Copy the items from the beginning through the line with "pyautogui.click(x=213, y=302)", substituting "column heading" for "column header" wherever it occurs and leaving everything else unchanged.

- - - - -

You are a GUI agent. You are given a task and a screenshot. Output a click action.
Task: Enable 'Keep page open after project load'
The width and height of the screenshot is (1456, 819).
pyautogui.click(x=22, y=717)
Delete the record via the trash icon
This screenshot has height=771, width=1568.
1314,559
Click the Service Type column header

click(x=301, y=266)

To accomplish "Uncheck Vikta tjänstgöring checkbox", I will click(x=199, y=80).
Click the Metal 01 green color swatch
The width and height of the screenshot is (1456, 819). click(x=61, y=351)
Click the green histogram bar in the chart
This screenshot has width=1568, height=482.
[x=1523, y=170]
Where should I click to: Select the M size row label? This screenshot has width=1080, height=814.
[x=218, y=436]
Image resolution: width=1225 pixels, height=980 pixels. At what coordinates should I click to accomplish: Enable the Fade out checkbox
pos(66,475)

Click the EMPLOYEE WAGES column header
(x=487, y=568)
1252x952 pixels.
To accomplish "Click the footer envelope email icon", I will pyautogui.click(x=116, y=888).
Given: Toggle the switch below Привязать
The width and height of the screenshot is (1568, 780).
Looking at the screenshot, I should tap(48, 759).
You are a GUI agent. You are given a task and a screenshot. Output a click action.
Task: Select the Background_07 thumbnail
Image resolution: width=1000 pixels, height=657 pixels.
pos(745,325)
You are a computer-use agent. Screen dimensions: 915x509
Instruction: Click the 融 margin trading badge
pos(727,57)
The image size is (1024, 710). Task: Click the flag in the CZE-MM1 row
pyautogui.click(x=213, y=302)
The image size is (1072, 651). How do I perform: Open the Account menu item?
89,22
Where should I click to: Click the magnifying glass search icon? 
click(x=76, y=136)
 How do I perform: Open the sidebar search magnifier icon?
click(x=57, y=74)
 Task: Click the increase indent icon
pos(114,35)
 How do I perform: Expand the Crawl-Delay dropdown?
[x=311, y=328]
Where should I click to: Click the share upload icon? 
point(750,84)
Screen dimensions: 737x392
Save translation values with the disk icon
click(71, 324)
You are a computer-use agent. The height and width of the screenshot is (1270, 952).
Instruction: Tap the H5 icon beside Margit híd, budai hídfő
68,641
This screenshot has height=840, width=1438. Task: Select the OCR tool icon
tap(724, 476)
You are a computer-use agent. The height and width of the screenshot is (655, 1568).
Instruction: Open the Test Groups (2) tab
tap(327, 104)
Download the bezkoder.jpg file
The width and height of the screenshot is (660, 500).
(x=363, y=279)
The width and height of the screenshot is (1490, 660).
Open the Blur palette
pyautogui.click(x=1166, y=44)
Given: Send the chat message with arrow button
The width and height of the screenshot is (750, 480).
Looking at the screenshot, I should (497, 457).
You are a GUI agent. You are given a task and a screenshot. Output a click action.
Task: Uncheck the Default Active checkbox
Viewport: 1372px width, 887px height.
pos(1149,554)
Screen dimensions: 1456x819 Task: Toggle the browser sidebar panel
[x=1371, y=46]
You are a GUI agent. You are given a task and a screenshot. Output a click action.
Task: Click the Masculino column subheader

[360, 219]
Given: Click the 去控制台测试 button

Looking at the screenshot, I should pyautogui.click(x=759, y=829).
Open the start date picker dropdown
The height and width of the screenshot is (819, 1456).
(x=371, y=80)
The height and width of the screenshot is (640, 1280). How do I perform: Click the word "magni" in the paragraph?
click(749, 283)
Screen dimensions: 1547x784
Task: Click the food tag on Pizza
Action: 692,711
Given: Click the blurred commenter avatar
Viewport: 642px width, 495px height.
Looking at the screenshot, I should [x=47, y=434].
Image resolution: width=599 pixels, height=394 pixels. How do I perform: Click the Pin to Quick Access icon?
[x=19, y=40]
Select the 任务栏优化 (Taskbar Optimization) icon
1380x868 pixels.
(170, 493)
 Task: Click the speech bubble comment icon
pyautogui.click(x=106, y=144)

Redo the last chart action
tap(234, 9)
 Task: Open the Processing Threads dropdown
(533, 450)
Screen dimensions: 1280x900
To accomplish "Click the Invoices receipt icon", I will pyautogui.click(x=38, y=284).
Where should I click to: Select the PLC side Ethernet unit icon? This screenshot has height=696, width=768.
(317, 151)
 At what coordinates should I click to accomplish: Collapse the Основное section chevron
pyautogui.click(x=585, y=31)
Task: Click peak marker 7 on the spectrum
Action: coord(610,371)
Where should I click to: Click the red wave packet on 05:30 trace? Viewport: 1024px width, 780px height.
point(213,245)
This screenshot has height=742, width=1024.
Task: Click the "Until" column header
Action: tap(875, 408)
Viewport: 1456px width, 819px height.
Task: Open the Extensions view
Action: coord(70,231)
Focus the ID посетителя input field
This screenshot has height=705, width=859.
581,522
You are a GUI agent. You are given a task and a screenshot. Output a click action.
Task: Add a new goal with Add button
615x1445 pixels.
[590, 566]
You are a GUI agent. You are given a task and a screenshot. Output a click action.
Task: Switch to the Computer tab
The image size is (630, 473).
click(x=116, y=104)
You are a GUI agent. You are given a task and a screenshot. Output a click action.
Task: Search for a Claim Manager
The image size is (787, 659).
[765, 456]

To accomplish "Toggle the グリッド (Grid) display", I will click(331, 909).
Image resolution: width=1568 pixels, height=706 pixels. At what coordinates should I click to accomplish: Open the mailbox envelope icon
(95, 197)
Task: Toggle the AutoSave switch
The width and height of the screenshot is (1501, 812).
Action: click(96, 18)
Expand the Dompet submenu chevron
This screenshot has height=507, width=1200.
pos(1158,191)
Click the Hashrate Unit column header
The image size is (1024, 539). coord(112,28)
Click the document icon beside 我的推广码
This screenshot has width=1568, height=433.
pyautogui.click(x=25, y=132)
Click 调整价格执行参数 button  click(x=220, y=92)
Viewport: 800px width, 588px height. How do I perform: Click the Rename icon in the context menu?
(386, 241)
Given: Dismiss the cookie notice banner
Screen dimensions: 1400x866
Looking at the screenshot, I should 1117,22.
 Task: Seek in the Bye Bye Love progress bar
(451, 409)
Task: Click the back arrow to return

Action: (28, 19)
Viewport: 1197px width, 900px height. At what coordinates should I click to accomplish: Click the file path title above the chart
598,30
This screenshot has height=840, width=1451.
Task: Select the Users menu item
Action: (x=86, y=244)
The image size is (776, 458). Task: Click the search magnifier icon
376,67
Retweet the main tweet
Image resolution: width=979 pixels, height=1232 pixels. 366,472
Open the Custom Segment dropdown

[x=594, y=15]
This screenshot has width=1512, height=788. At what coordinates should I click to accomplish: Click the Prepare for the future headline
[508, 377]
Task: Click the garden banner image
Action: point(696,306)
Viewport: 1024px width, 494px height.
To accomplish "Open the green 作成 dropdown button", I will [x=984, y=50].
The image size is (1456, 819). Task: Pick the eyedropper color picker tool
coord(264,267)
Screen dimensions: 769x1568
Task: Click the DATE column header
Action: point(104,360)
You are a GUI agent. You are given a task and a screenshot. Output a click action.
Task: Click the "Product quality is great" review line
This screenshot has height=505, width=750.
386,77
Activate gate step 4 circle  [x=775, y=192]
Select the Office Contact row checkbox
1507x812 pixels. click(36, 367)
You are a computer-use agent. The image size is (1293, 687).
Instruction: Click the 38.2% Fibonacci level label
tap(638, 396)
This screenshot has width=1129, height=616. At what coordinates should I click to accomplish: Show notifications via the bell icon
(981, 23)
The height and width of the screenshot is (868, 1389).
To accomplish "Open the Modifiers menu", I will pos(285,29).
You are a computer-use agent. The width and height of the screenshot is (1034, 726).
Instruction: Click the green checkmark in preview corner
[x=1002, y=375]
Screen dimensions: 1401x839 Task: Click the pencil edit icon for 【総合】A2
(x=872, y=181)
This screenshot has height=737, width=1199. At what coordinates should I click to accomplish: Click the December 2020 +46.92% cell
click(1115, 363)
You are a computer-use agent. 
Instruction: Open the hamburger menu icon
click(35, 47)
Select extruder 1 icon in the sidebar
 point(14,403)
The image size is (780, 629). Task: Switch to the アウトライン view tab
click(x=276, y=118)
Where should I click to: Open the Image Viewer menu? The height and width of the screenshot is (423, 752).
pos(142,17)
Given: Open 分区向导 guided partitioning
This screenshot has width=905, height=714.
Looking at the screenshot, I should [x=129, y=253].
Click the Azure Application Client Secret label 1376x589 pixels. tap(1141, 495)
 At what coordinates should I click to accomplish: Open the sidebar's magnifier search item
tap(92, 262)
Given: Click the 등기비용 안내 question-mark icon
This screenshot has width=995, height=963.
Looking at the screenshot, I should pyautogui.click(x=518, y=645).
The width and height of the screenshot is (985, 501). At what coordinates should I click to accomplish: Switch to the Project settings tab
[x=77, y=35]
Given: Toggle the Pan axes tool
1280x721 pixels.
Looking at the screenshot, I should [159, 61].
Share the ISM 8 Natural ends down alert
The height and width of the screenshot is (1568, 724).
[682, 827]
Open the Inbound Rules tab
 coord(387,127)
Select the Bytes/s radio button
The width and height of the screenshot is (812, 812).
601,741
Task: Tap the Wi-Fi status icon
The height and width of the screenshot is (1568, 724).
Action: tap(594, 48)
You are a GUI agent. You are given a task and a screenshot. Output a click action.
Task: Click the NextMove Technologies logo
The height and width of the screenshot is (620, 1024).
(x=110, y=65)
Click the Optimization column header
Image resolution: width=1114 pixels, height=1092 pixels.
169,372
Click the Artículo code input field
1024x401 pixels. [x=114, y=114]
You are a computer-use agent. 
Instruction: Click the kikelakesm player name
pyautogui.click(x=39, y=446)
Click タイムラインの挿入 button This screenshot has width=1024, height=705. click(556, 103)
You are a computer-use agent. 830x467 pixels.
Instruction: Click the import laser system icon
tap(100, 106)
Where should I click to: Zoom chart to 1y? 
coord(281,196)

- - - - -

● EXERCISE OUTPUT:
You are a GUI agent. You are given a task and a screenshot. Output a click action.
Task: Enable 'Keep page open after project load'
The width and height of the screenshot is (1456, 819).
pyautogui.click(x=22, y=717)
Delete the record via the trash icon
This screenshot has height=771, width=1568.
1314,559
Click the Service Type column heading

click(x=301, y=266)

To accomplish "Uncheck Vikta tjänstgöring checkbox", I will click(x=199, y=80).
Click the Metal 01 green color swatch
The width and height of the screenshot is (1456, 819). click(x=61, y=351)
Click the green histogram bar in the chart
This screenshot has width=1568, height=482.
[x=1523, y=170]
Where should I click to: Select the M size row label? This screenshot has width=1080, height=814.
[x=218, y=436]
Image resolution: width=1225 pixels, height=980 pixels. At what coordinates should I click to accomplish: Enable the Fade out checkbox
pos(66,475)

Click the EMPLOYEE WAGES column heading
(x=487, y=568)
1252x952 pixels.
To accomplish "Click the footer envelope email icon", I will pyautogui.click(x=116, y=888).
Given: Toggle the switch below Привязать
The width and height of the screenshot is (1568, 780).
Looking at the screenshot, I should tap(48, 759).
You are a GUI agent. You are given a task and a screenshot. Output a click action.
Task: Select the Background_07 thumbnail
Image resolution: width=1000 pixels, height=657 pixels.
pos(745,325)
You are a computer-use agent. Screen dimensions: 915x509
Instruction: Click the 融 margin trading badge
pos(727,57)
The image size is (1024, 710). Task: Click the flag in the CZE-MM1 row
pyautogui.click(x=213, y=302)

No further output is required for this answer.